Exercise description.
Select every line containing the word "Italy" from the material, and copy those lines.

________________

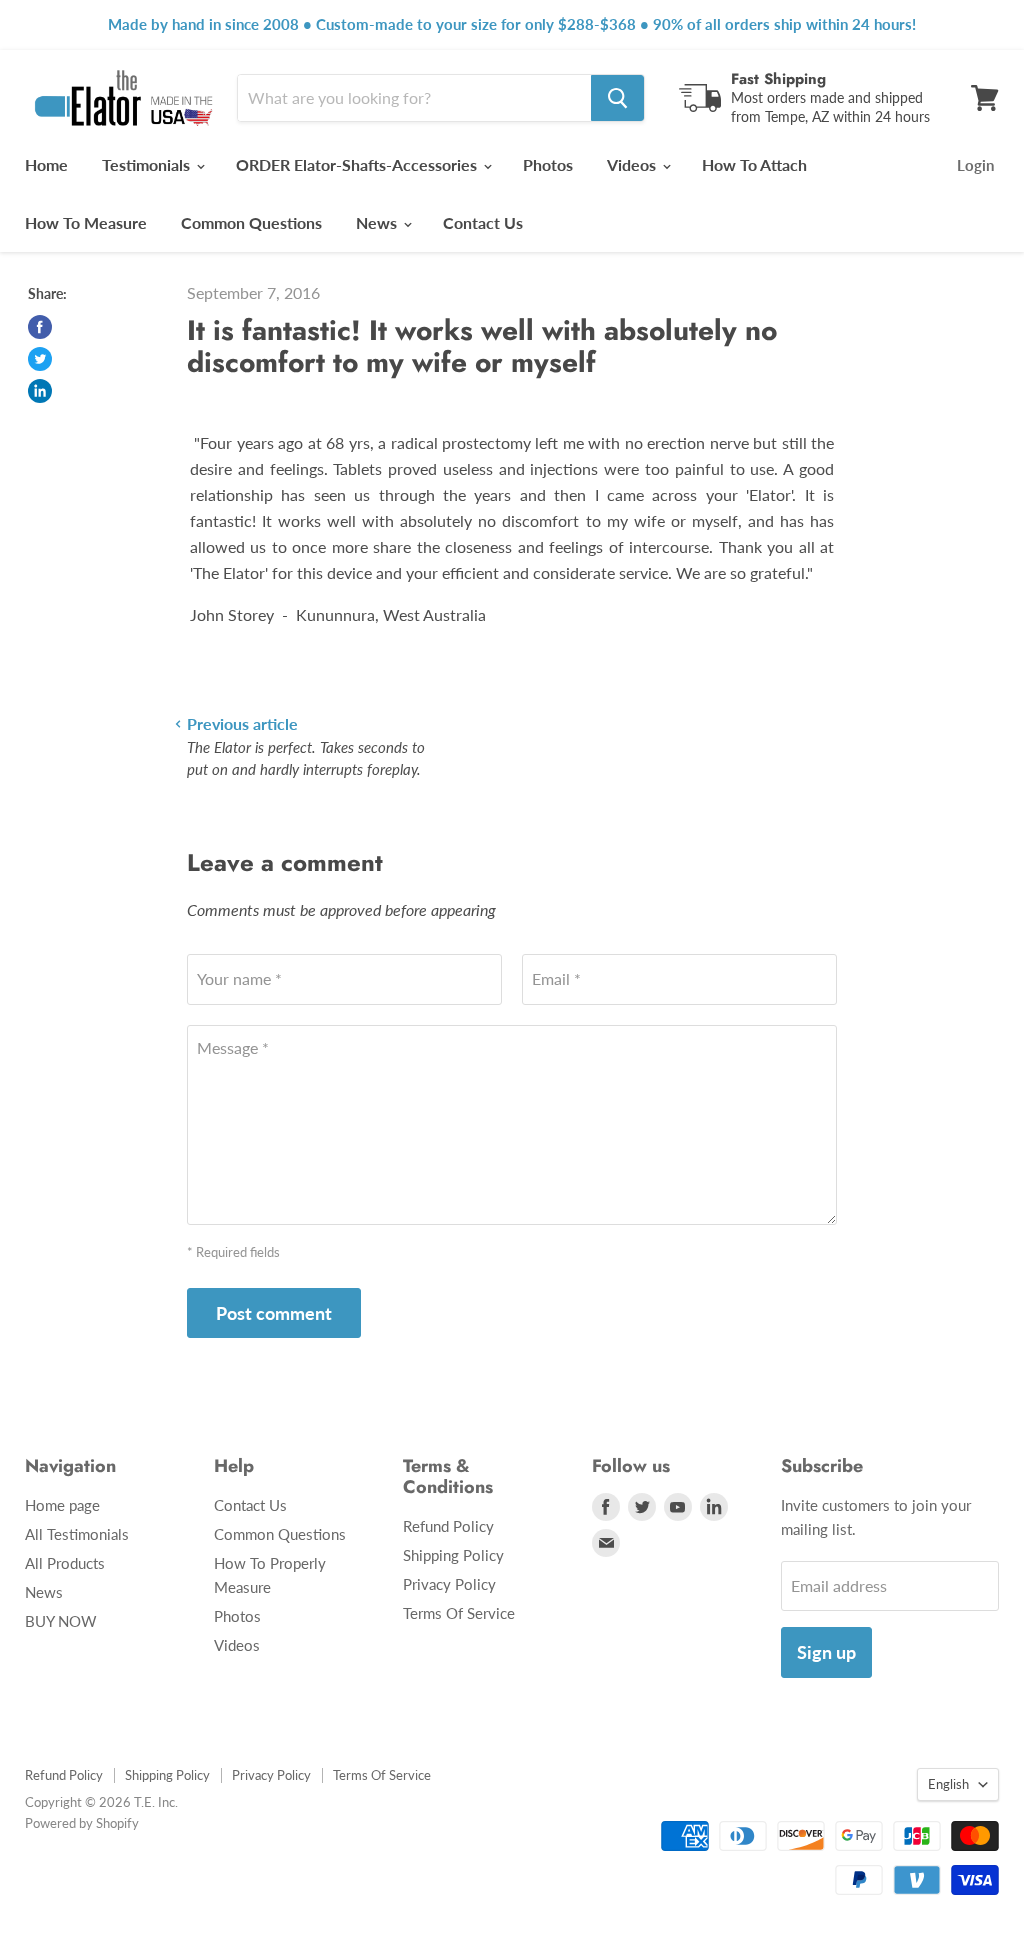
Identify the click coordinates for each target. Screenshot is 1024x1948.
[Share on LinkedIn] (40, 391)
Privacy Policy (449, 1584)
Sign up (826, 1652)
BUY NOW (61, 1621)
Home (46, 164)
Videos (633, 164)
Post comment (274, 1313)
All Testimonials (77, 1534)
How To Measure (86, 222)
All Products (65, 1563)
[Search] (617, 98)
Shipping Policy (453, 1555)
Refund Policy (448, 1526)
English (948, 1784)
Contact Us (483, 222)
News (378, 222)
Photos (548, 164)
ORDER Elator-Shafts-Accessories (358, 164)
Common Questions (251, 222)
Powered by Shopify (82, 1823)
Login (975, 165)
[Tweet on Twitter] (40, 359)
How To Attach (754, 164)
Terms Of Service (459, 1613)
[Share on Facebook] (40, 327)
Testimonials (148, 164)
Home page (62, 1505)
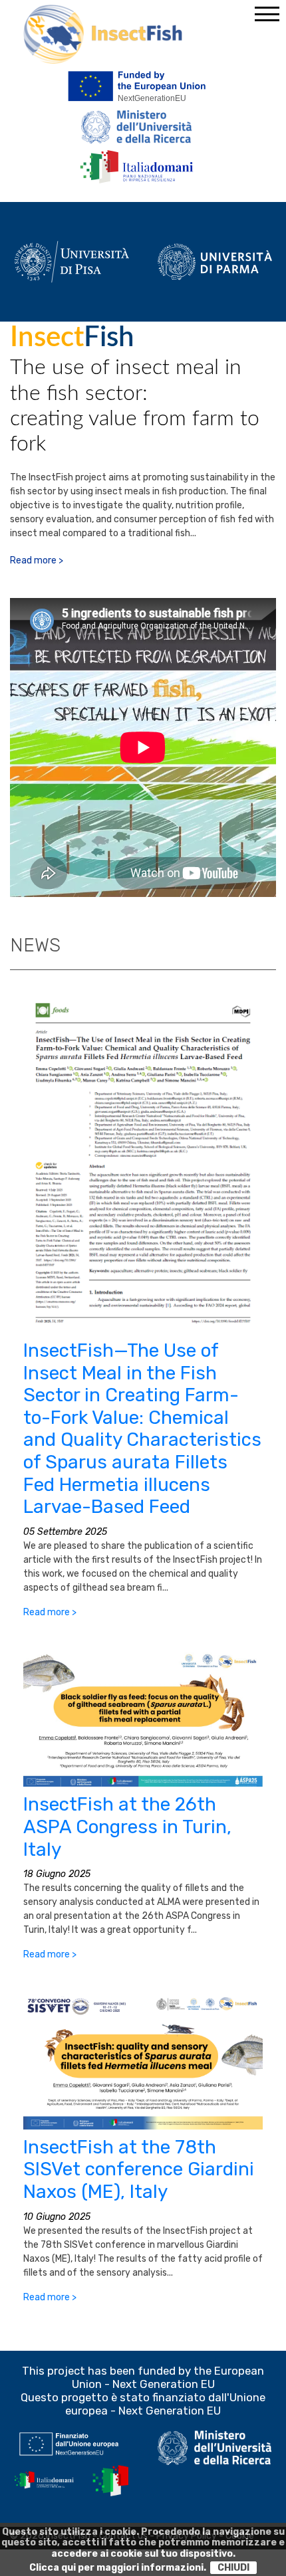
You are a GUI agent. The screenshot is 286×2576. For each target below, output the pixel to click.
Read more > (36, 560)
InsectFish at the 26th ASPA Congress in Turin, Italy (127, 1826)
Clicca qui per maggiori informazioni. (117, 2567)
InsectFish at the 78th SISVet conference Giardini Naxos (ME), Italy (138, 2169)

________________

Answer for this exercise.
InsectFish at the 26th ASPA Congress in Turin, Italy (127, 1826)
InsectFish at the 78th SISVet conference Giardini Naxos (ME), Italy (138, 2169)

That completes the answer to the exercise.